Exhibit 99.1    Press release issued by Perrigo Company plc on November 20, 2014.

No Offer or Solicitation

This Form 8-K does not constitute an offer to sell, or an invitation to subscribe for, purchase or exchange, any securities, nor shall there be any sale, issuance, exchange or transfer of the securities referred to in this announcement in any jurisdiction in contravention of applicable law.
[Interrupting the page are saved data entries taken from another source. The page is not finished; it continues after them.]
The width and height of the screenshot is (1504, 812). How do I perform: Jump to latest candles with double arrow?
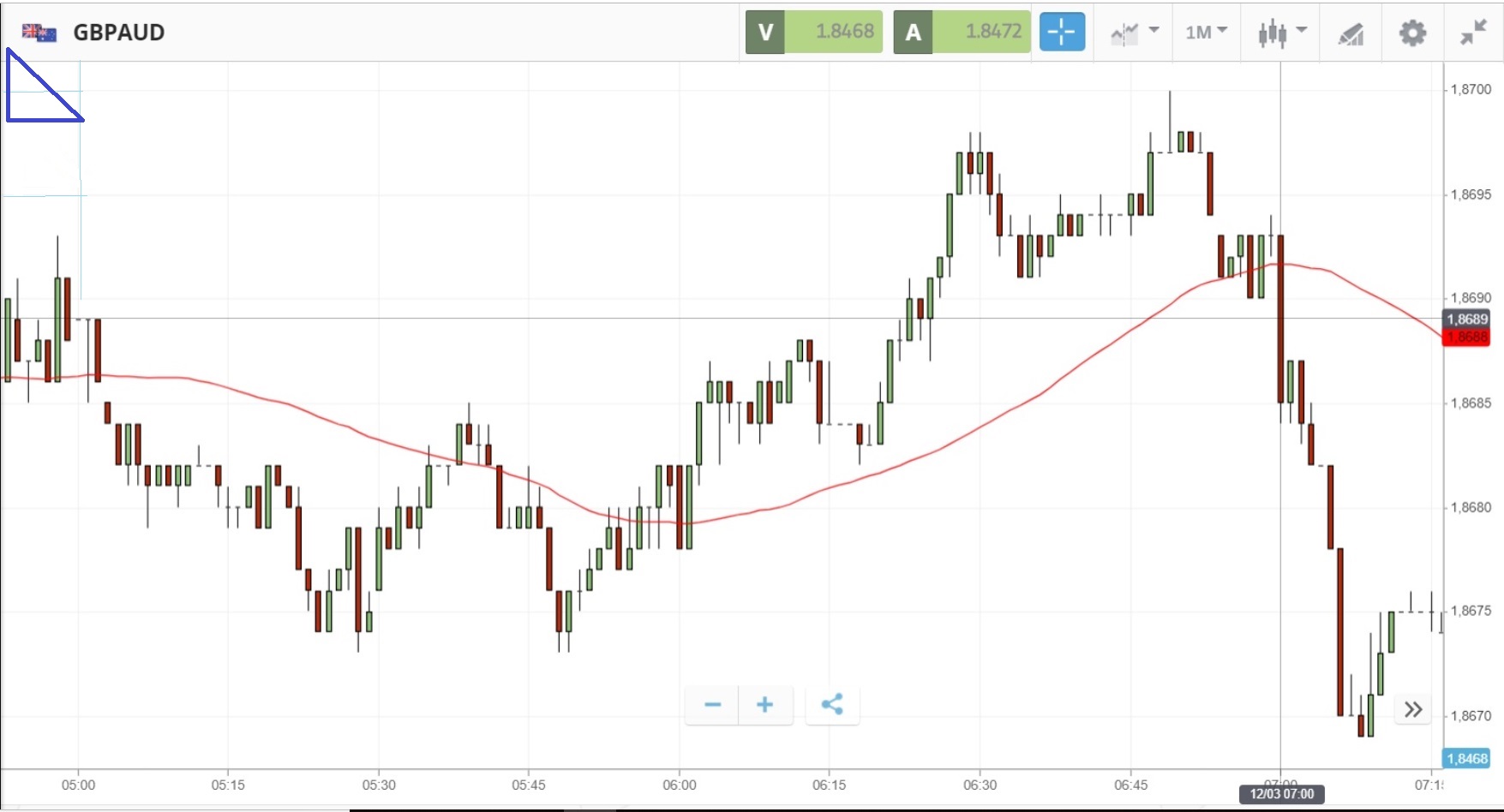pyautogui.click(x=1413, y=709)
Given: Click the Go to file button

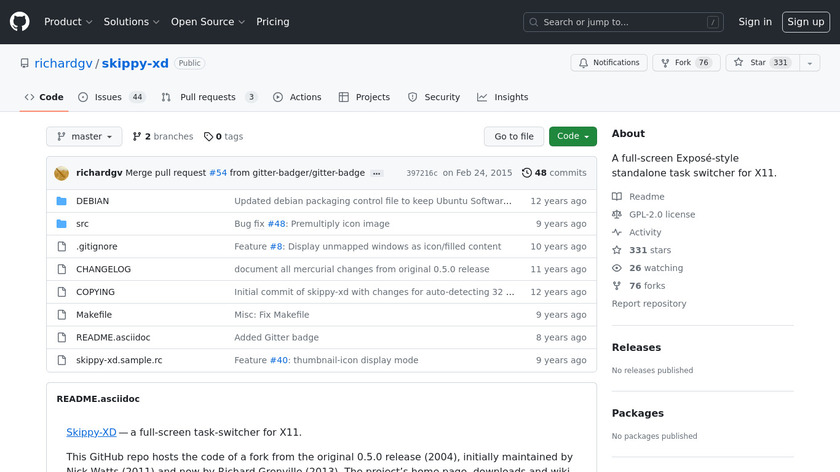Looking at the screenshot, I should (514, 137).
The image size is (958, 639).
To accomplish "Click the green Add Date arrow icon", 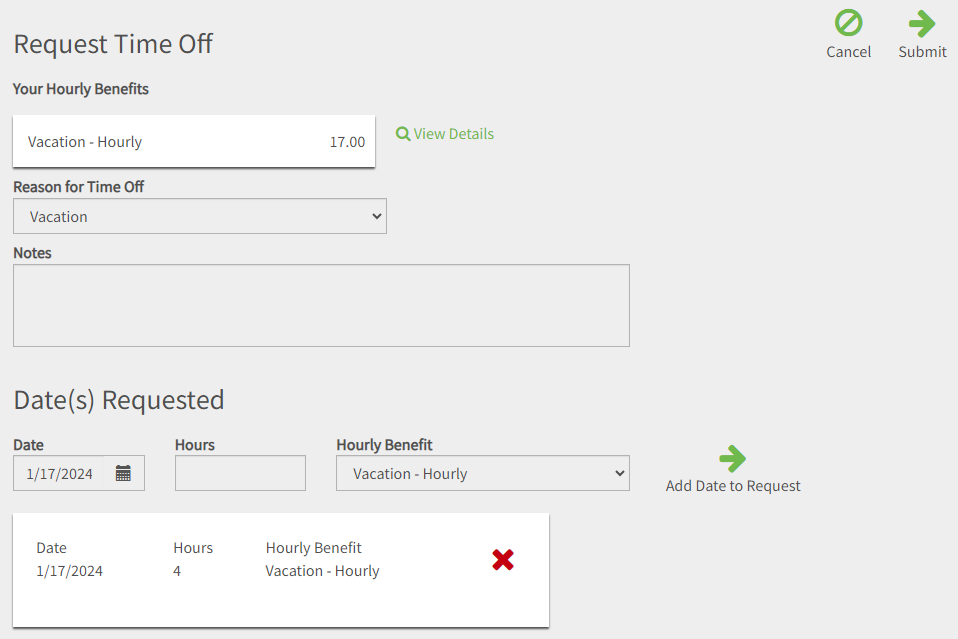I will (733, 459).
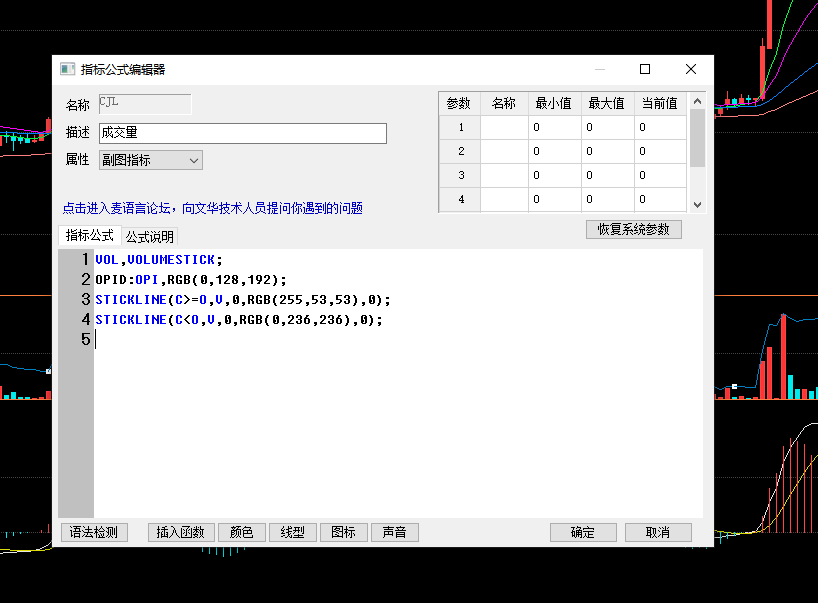818x603 pixels.
Task: Click the 最大值 cell of parameter 2
Action: 608,151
Cautionary Statement Regarding Forward-Looking Statements

This Form 8-K includes certain “forward looking statements” within the meaning of, and subject to the safe harbor created by, Section 21E of the Securities Exchange Act of 1934, as amended, with respect to the business, strategy and plans of the Company, its expectations and its future financial condition and performance. Statements that are not historical facts, including statements about the Company’s managements’ beliefs and expectations, are forward looking statements. Words such as “may,” “will,” “could,” “would,” “should,” “expect,” “plan,” “anticipate,” “intend,” “believe,” “estimate,” “predict,” “potential” or the negative of those terms or other comparable terminology are intended to identify forward looking statements but are not the exclusive means of identifying such


statements. While the Company believes these expectations, assumptions, estimates and projections are reasonable, such forward-looking statements are only predictions and involve known and unknown risks and uncertainties, many of which are beyond the Company’s control. By their nature, forward looking statements involve risk and uncertainty because they relate to events and depend upon future circumstances that may or may not occur. Actual results may differ materially from the Company’s current expectations depending upon a number of factors affecting the Company’s business. These factors include, among others, the inherent uncertainty associated with financial projections; successful completion of the transactions contemplated herein; the risks and uncertainties normally incident to the pharmaceutical industry, including product liability claims and the availability of product liability insurance; market acceptance of and continued demand for the Company’s products; changes in tax laws or interpretations that could increase the Company’s tax liabilities; and such other risks and uncertainties detailed in the Company’s periodic public filings with the SEC, including but not limited to those discussed under “Risk Factors” in the Company’s Form 10-K for the fiscal year ended June 28, 2014, in the subsequent filings with the SEC and in other investor communications of the Company from time to time. The forward-looking statements in this document are made only as of the date hereof, and unless otherwise required by applicable securities laws, the Company disclaims any intention or obligation to update or revise any forward-looking statements, whether as a result of new information, future events or otherwise.


Signature

Pursuant to the requirement of the Securities Exchange Act of 1934, the registrant has duly caused this report to be signed on its behalf by the undersigned hereunto duly authorized.

Dated: November 21, 2014

 

PERRIGO COMPANY PLC

(Registrant)

By:   /s/ Judy L. Brown
 

Judy L. Brown

Executive Vice President and

Chief Financial Officer

(Principal Accounting and Financial Officer)


Exhibit Index

 

Exhibit 1.1    Underwriting Agreement, dated November 20, 2014, among the Company, J.P. Morgan Securities LLC and Barclays Capital Inc., as managers of the several Underwriters.
Exhibit 99.1    Press release issued by Perrigo Company plc on November 20, 2014.